Oh my faithful believers, our God is indeed a most wonderful Deity, a terrific Boss, a hard taskmaster who expects diligence and excellence from us, but who also generously rewards us when we are obedient to His Holy Will! Praise His name my people, for there’s no other like Him!
And now, as I write this, feeling the cool sea breeze float through the open door, hearing the surf break upon the sand and see the small boats with their colorful, blue, yellow and green sails, and hear the laughter of other travellers down below, I can’t help but realize how blessed I am! Glory to God!
And as I just read this over, tears again filled my eyes. It’s been a long road my brethren, almost two years of sickness…and not completely out of danger yet. I was so close to going home to Him, but He gave me a reprieve, for which I am everlastingly grateful! As they say here in J.A: ‘yuh never miss the water until the well run dry!’ In my case I was blessed that my well had not run completely dry. So friends, let me seek for a scripture that will admirably fit our Bit today. Soon come!
Oh friends, it didn’t take long. Before I could even open the Good Book the zeppo came; the sickness of Hezekiah, king of Judah. The Good Book says: ‘In those days was Hezekiah sick unto death. And the prophet Isaiah, the son of Amoz came to him and said unto him, Thus saith the Lord, set thine house in order; for thou shalt die, and not live. Then he turned his face to the wall, and prayed unto the Lord, saying, I beseech thee, O Lord, remember now how I have walked before thee in truth and with a perfect heart, and have done that which is good in thy sight. And Hezekiah wept sore (bitterly).

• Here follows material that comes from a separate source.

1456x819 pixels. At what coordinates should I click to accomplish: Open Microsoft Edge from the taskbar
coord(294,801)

And it came to pass, afore Isaiah was gone out into the middle court, that the word of the Lord came again to him, saying, Turn again and tell Hezekiah the captain of my people, Thus saith the Lord, the God of David thy father, I have heard thy prayer, I have seen thy tears: behold, I will heal thee: on the third day thou shalt go up unto the house of the Lord. And I will add unto thy days fifteen years…’ (2 Kin.20:1-6a)
Oh friends, I don’t know if I can compare my sorrow and weeping and goodness to Hezekiah’s nuh, but I do know that there was a lot of prayer and some tears. And the Lord in His mercy saw fit to grant me some more time here on earth. I don’t know if it’s fifteen years, or more, or less, but I do know that however much it is, I will enjoy it, and will praise and exalt His Holy name as much as I can, because He has been so good to me and mine. Glory be people!

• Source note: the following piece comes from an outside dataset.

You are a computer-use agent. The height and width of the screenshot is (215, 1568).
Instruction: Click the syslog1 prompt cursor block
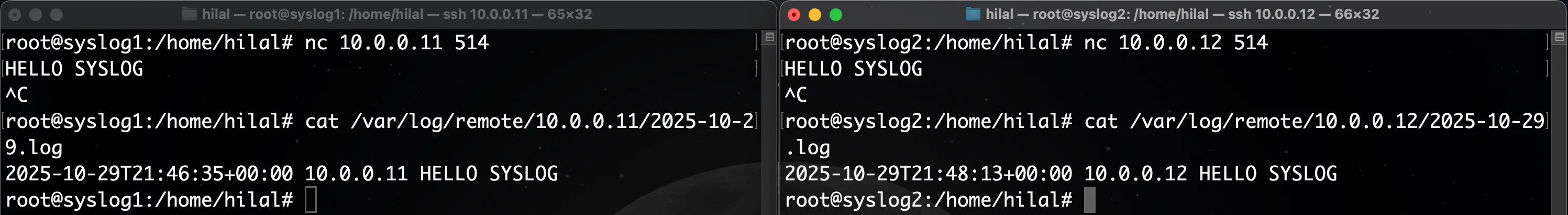point(311,200)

When someone is good to us, we tell and show them thanks, so why not to our Maker and God eh? And I know that I’m not the only one so blessed, so why aren’t we praising and thanking our Saviour much more than we are eh? I don’t know the answer nuh, but it’s time to go home, so let’s declare our Wednesday Wail, letting the world know our position in Christ Jesus.
As one strong voice now: ‘Wednesday, Wednesday, Wednesday: I’m so glad to be alive on this Wednesday! Wednesday, Wednesday, Wednesday: Thank God the breath of life is still flowing through me on this Wednesday! I am halfway home. My hands are fixed securely on the plough, and I’m not turning back. I’m not looking back at the past, not focusing on what has gone before. But my eyes are fixed straight ahead; straight ahead to a glorious future with Jesus. Glory Hallelujah!’
And if Jesus promised that it will be glorious, then I know it will be so indeed! Much LOVE!
…as for me and mine…we WILL follow the LORD…no doubt about that…
P.S. Sorry that it’s so late, but I was really tired after the long journey…no longer accustomed to it (smile) and I just got the necessary energy to set up my stuff. And as always, when I’m on vacation, I can’t guarantee what time the Bit will go out, (smile) but you will get it. Much LOVE! Time for the beach now!